Take the line that holds "984x537 pixels." and every line after it to the end of the entries, and repeat them exactly without the pictures.

(Saved data entries)
* * * * *
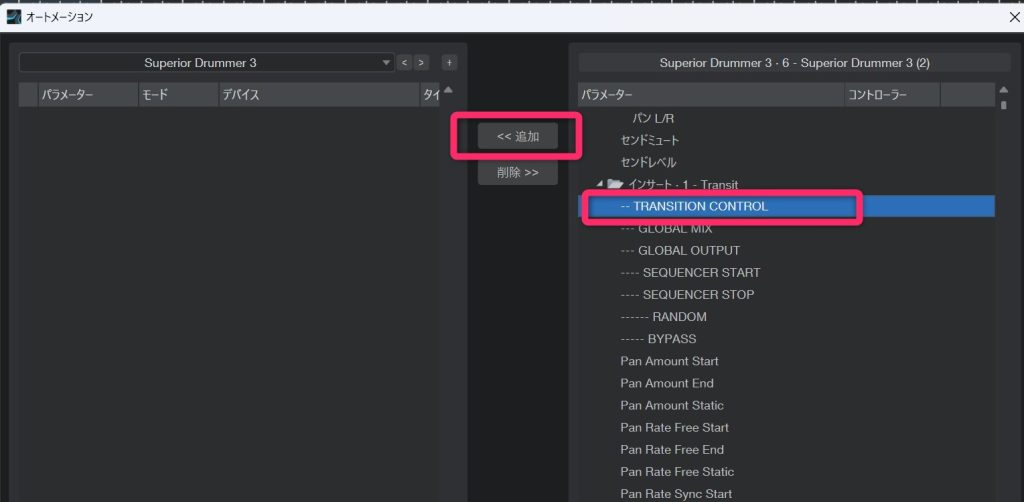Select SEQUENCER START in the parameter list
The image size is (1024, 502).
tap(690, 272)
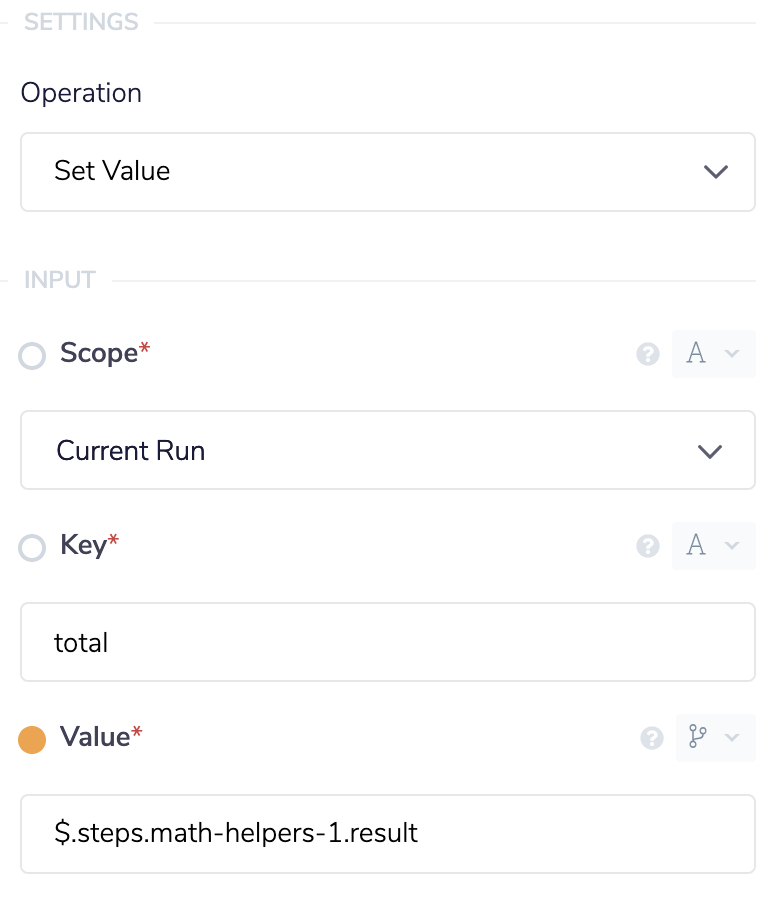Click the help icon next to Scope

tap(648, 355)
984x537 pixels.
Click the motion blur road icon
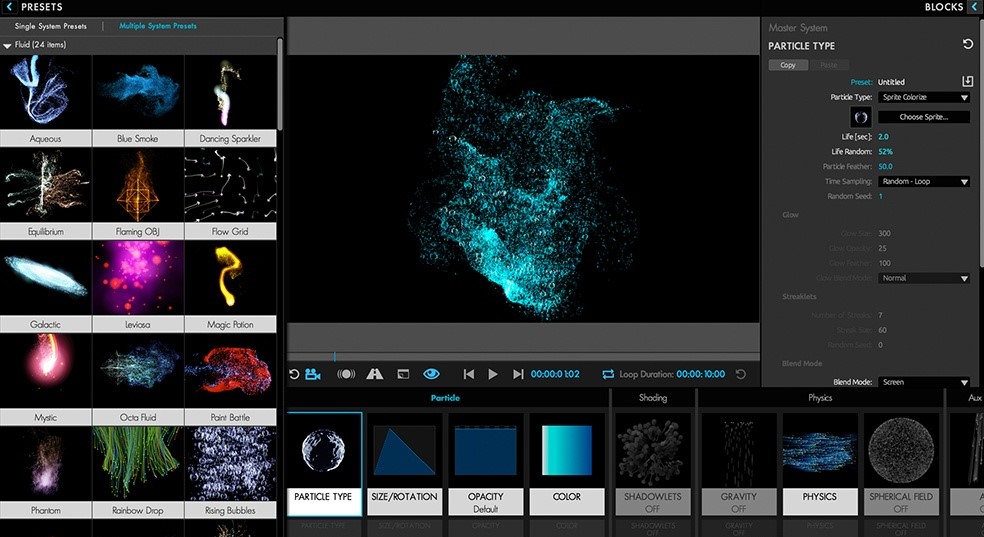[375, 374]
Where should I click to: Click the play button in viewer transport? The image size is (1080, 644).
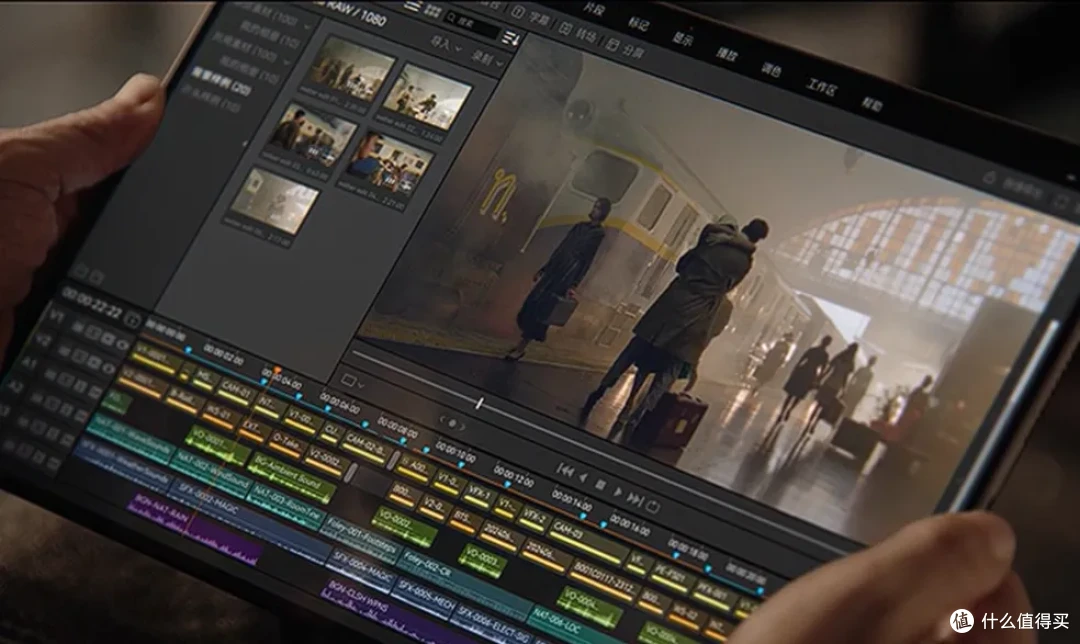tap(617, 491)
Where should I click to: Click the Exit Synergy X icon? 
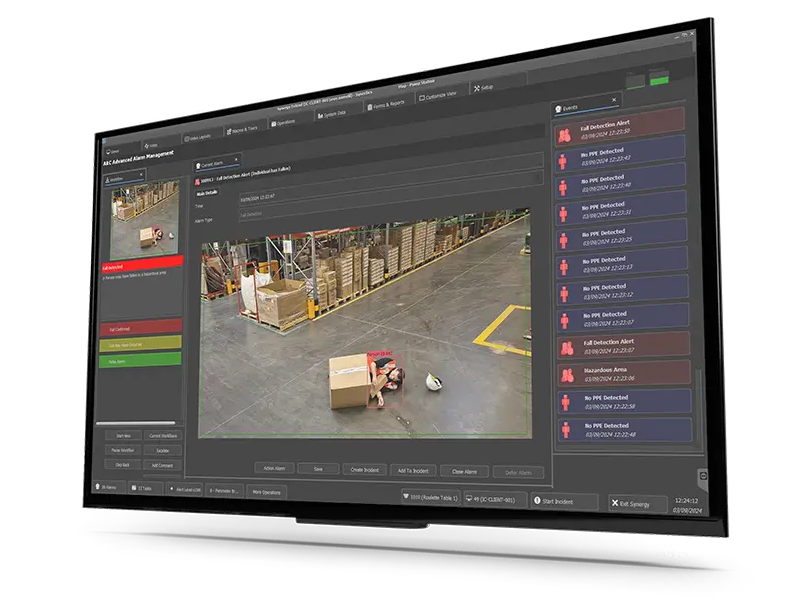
* * * * *
Written response>
984x537 pixels.
Click the motion blur road icon
[375, 374]
Where should I click to: Click the play button in viewer transport? The image size is (1080, 644).
tap(617, 491)
Where should I click to: Click the Exit Synergy X icon? 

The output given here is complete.